Content starts

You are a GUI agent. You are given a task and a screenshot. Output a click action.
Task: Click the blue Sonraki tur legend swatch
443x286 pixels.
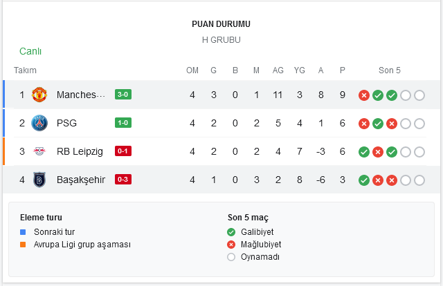(23, 232)
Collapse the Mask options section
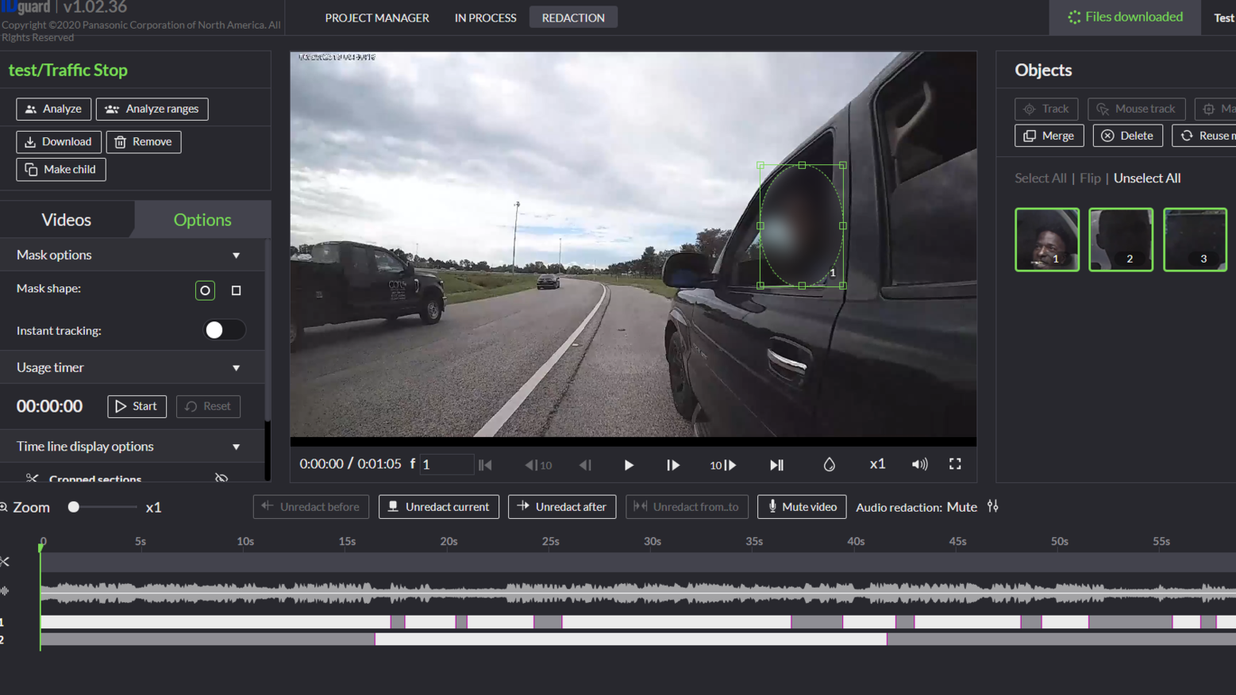The width and height of the screenshot is (1236, 695). [x=236, y=255]
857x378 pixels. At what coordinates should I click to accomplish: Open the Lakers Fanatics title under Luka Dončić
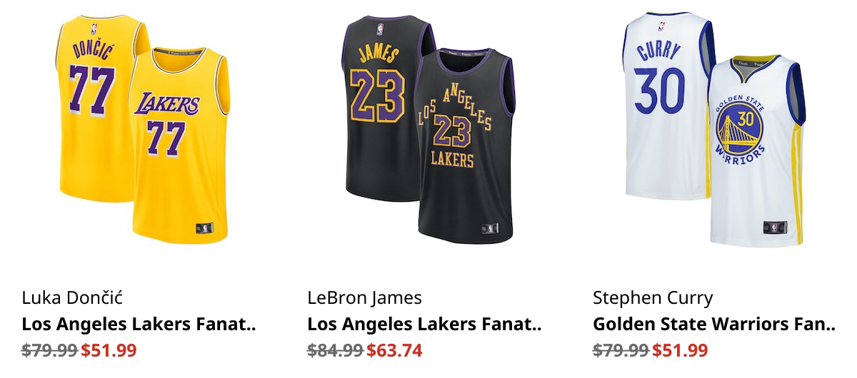tap(139, 325)
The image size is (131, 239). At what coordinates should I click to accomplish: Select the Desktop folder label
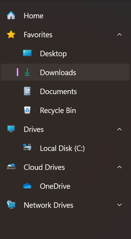[53, 54]
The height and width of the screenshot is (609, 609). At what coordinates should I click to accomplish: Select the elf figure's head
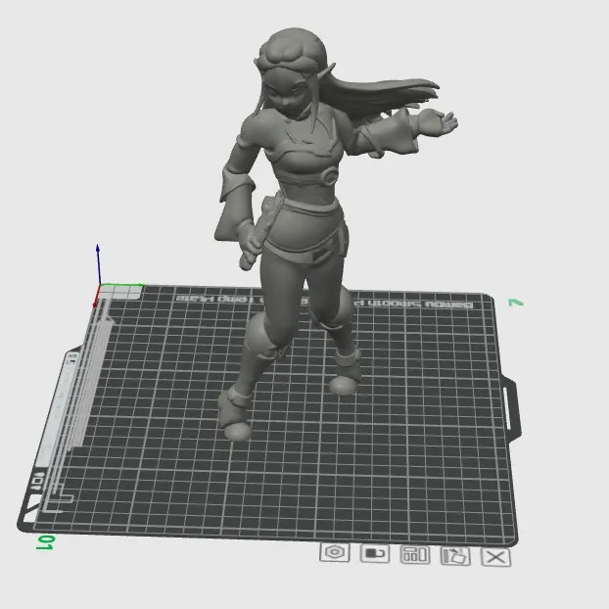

Content ends

Exactly as written, copy out the listing, but without any pictures.

▶ _Answer section_
You are a GUI agent. You are given a task and a screenshot. Output a click action.
Task: Click the blue Sonraki tur legend swatch
443x286 pixels.
(23, 232)
Collapse the Mask options section
The width and height of the screenshot is (1236, 695). [x=236, y=255]
857x378 pixels. At what coordinates should I click to accomplish: Open the Lakers Fanatics title under Luka Dončić
tap(139, 325)
The image size is (131, 239). At what coordinates should I click to accomplish: Select the Desktop folder label
[53, 54]
The height and width of the screenshot is (609, 609). At what coordinates should I click to accomplish: Select the elf figure's head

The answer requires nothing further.